• [YOUR ASSIGNMENT]
Go over the listing that follows and work out how many lines have the string "agent"; reply with the number by itself.

• [DATA FOR ANALYSIS]
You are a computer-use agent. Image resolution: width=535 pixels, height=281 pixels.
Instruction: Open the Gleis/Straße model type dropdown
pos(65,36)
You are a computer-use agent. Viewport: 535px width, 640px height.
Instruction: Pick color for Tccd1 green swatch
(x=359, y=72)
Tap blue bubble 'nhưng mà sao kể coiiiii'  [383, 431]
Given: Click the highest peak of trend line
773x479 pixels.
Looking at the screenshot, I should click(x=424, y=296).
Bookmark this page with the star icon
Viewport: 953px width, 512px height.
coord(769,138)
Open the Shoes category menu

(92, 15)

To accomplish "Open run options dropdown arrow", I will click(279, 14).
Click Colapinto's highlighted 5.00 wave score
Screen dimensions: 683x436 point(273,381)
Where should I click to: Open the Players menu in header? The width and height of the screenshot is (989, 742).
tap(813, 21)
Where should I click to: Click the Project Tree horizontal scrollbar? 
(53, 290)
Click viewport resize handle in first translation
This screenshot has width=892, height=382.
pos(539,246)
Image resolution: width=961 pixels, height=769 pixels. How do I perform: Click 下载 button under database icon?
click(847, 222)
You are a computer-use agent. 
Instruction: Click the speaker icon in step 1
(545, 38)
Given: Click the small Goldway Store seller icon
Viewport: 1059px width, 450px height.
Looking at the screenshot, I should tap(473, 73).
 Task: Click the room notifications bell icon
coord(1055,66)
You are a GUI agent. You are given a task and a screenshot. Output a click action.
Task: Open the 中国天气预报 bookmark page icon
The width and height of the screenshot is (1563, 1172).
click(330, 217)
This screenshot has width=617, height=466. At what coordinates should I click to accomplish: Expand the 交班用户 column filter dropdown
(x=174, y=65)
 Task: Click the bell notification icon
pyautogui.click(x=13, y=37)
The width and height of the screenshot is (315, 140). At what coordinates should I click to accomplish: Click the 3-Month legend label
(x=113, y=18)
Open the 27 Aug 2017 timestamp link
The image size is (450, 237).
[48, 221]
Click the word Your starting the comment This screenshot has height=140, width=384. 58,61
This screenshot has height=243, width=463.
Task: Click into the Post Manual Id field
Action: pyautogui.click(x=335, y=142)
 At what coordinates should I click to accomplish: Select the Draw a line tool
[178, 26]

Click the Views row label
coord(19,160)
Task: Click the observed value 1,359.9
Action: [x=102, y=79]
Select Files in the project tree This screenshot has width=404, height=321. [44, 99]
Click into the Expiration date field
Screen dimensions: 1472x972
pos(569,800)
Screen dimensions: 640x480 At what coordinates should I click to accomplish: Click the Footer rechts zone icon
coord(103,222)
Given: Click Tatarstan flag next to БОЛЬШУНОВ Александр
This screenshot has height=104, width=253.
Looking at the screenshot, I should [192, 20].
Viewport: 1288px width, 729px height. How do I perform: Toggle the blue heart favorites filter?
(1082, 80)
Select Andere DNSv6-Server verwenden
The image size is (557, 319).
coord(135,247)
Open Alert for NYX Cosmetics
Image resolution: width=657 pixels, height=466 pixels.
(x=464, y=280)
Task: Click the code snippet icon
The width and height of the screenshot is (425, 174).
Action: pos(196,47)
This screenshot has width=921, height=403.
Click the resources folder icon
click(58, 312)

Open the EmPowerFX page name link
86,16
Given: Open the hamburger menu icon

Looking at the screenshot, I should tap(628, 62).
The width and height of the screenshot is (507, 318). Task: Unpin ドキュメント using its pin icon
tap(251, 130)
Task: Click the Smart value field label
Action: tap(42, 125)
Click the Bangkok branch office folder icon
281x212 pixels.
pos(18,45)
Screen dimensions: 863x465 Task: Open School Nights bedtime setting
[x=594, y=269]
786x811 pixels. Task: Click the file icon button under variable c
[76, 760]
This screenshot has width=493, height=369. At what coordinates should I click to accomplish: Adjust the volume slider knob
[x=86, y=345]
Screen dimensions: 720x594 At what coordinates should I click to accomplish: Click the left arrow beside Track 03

• [WRITTEN SOLUTION]
4